Berangkat dari fakta inilah, Islam kata Prof Fahd, menekankan pentingnya merangkul anak yatim sebagai bagian tak terlepaskan dari komunitas masyarakat.
Bahkan, secara tegas agama mengaitkan kepeduliaan dan sikap acuh tak acuh sebagai tolok ukur pendustaan seseorang terhadap nilai dan prinsip-prinsip agama.
Ini seperti tertuang dalam surah al-Ma’un ayat 1-2: “Tahukah kamu (orang) yang mendustakan agama? Itulah orang yang menghardik anak yatim.”
Penegasan pentingnya memperhatikan nasib dan kondisi anak yatim tak hanya tertumpu pada surah al-Ma’un. Ini terlihat pula dari pengulangan kata yatim sebanyak 23 kali dalam Alquran.
Kesekian ayat tentang anak yatim yang ada dalam Kitab Suci tersebut, berkutat pada lima poin penting, yaitu menjauhkan malapetaka dari yatim, mendatangkan manfaat dalam hartanya, begitu pula jiwanya, dan saat menghadapi mahligai pernikahan.
Ayat-ayat tersebut juga menekankan seruan berbuat baik untuk si yatim dan memperhatikan aspek kejiwaan mereka.
Kepedulian terhadap yatim, merupakan tradisi yang telah mengakar di kalangan umat Islam sepanjang sejarah. Bahkan, santunan dan pengayoman terhadap mereka menjadi kebijakan negara.

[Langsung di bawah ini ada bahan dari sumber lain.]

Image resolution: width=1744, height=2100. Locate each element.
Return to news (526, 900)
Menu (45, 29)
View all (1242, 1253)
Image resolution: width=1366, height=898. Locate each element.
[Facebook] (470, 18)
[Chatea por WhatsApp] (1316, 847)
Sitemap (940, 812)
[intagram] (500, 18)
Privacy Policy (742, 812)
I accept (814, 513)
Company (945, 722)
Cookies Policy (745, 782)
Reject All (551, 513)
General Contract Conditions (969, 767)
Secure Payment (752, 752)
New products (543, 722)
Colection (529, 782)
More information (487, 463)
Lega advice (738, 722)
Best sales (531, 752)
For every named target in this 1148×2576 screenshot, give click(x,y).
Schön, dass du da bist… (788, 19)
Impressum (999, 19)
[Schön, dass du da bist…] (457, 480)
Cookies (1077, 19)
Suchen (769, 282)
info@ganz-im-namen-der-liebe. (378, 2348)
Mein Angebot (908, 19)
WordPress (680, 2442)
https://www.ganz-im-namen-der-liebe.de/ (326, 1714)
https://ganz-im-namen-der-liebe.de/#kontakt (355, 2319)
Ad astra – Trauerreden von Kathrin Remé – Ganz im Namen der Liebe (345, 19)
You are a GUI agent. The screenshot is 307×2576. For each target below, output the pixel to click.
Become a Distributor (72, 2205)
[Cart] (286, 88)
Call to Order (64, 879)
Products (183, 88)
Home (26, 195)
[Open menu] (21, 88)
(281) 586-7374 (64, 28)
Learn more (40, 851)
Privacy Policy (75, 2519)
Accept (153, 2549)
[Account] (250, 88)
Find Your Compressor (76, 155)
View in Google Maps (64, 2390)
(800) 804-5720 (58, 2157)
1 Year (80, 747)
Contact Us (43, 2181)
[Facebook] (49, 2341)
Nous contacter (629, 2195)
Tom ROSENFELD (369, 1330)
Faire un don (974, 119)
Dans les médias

Pada era pemerintahan Dinasti Mamluk, misalnya. Dinasti yang bercokol di Mesir tersebut memerintahkan bawahannya untuk memberikan paket pakaian lengkap berikut alas kaki, baik ketika musim panas maupun saat musim dingin.
Sewaktu Shalahuddin al-Ayyubi berkuasa, ia menginstruksikan pengelolaan lembaga dengan sejumlah pembina khusus yang fokus mengajar anak yatim. Ia juga membiayai dana operasional lembaga itu berikut biaya hidup mereka.
Seorang petualang Muslim, Ibnu Jabir, menuturkan, kala ia bertandang ke Damaskus, Suriah, ia melihat satu lembaga besar. Institusi swasta tersebut mengurusi anak yatim, mulai dari aspek pendidikan dan kehidupan mereka sehari-hari.